The point isn’t whether someone had an impermissible motivation. It is whether a public purpose can be advanced for it. Does this law constitute an establishment of religion or not is thus answered. If there is a public purpose aside from any religious trappings, then it is not an establishment, regardless of whether Congress did it because they thought it would enable them access to green cheese from the moon. If it so happens they stumble blindly into a public purpose…
We can have a good law with bad intent. We can’t have a bad law (constitutionally speaking) whatever the intent.
No luck. I’m having trouble with the LOC site, in that there’s no easy way to search the Congressional Globe, and the index to the debate doesn’t have it. The Index to the Laws of the United States does, but I can’t find that as a separate document.
But I don’t think anybody really disputes it was put on the currency for explicitly religious reasons. I’m just not convinced the fact that it was makes it unconstitutional.
Motivation is often considered in court cases, especially if it is not obvious or the text is ambiguous. What did Congress intend? The framers? What dialogue went down when the legislation was being considered? Such considerations are not trivial for serious matters.
not particularly. but fiddling around with what one congressman said and such doesn’t help answer that question.
But I do think that it might reflect the belief that many people who died to end slavery believed, and that was a pretty big deal in our history. That’s what I keep thinking of when I see the phrase on our money. So, yes, in a sense it keeps memory of the civil war alive. I do not see a recognition of that belief and the idea God was on the side of the union for freeing the slaves as an establishment of religion. It neither forces you into any church nor makes you support any financially, and that is the big concern in my view, because nothing has really changed too much since the time Madison wrote it–and increase in Aliens and foreign religions, yes, but still the same old problem–so I see it like the man who wrote it saw it.
It’s not like religion has taken any turn they couldn’t foresee. Religion is pretty stagnant and the idea some people would force you into their church by law hasn’t really changed either. The people who first made this law specifically practiced what many say would violate it today.
Considering what promise of death the soldiers who fought for this had, I think they were entitled to any damn crutch they needed to overcome the illogic of sacrificing oneself. I do not mind remembering them in part for what helped them get through a much harder time than any of today’s atheists have gone through. It is simply respect for the sacrifice our nation would not have made, I am quite sure, without the influence of Christianity.
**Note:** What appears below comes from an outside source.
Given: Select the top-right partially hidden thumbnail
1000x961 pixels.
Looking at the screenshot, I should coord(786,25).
Does Ohio need to close Rankin House, too, since it discusses Reverend Rankin’s Christian views on abolition. And while we’re at it, let’s forbid any monument to Harriet Beecher Stow, too if it says why she wrote what she wrote.
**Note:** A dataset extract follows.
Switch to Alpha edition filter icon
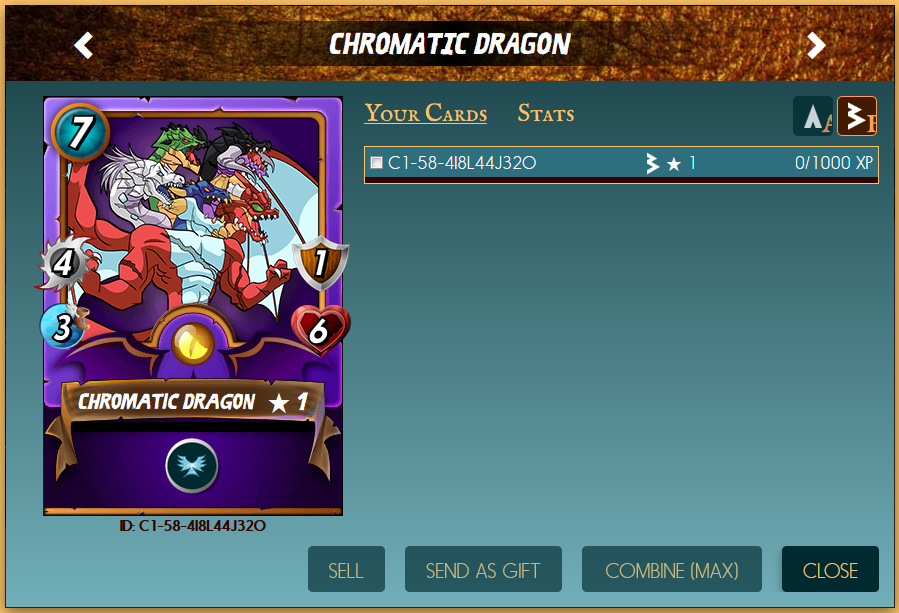Viewport: 899px width, 613px height. click(x=812, y=116)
I don’t know. Decoration? Identification? In the case of the adoption of “In God We Trust” as the national motto, annoying the Soviets? What’s the non-secular purpose? I can’t see that the motto on the coin has any chance of converting anybody, and atheist though I am, stores take my money as eagerly as they take the money of my religious neighbors.
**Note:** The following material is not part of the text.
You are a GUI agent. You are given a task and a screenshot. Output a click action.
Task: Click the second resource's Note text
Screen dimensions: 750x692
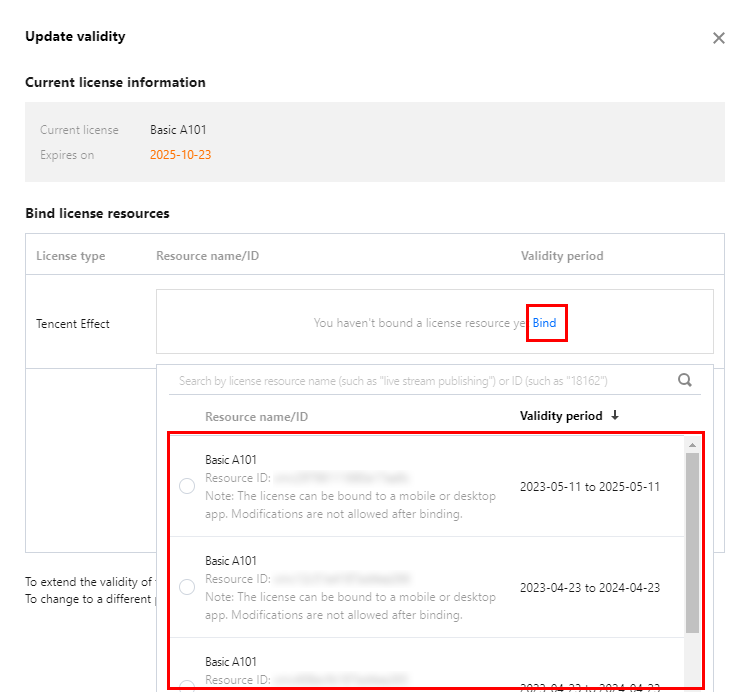pyautogui.click(x=350, y=606)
It’s a little bit, I think, like the religious heraldry on various city seals. If there is a violation there, it’s so de minimus that I don’t know that it’s worth well…making a federal case about, especially if it has a long history and consistent presence.
Yeah, I have to disagree with you. The evidence provided by Czarcasm that the phrase was instituted to refer to the Christian God is pretty good, and your protests are pretty feeble.
Do you deny that both houses of Congress voted to re-affirm the motto in the last 10 years? If you don’t then what difference does it make what people were thinking 150 years ago?
Hey, you are the one who put forward the proposition that only Christians voted for this. And yet, only 9 Congressmen voted against in 2011. Is it your contention that there are only 9 non-Christian members of the House?
Or, do you want to abandon your earlier argument and put forward a new one?
I’d just like to establish where the goal posts are before we proceed.
As of 2011, there were 7 non-Christians, plus 39 Jews and 6 who refused to answer. Given your reference to Cantor you seem to be counting Jews among the non-Christians, which seems silly. They revere the same mystical authority figure, after all.
Once again, my argument concerns the reason the damn thing was brought forth in the first place, so I really have no need to abandon it since it is right on the fucking money. It was proposed by Christians and refined by Christians to put forth a Christian message that our country is supported by the Christian god. If you have any evidence to the contrary(and you don’t, which is why you keep bringing up shit that has absolutely nothing to do with what I am talking about), I’d sure as hell would like to see it.
Considering that they both have the same god and that’s what we’re discussing in this conversation, then yes, they get lumped in with Christians. And, frankly, Muslims. Same god, all three.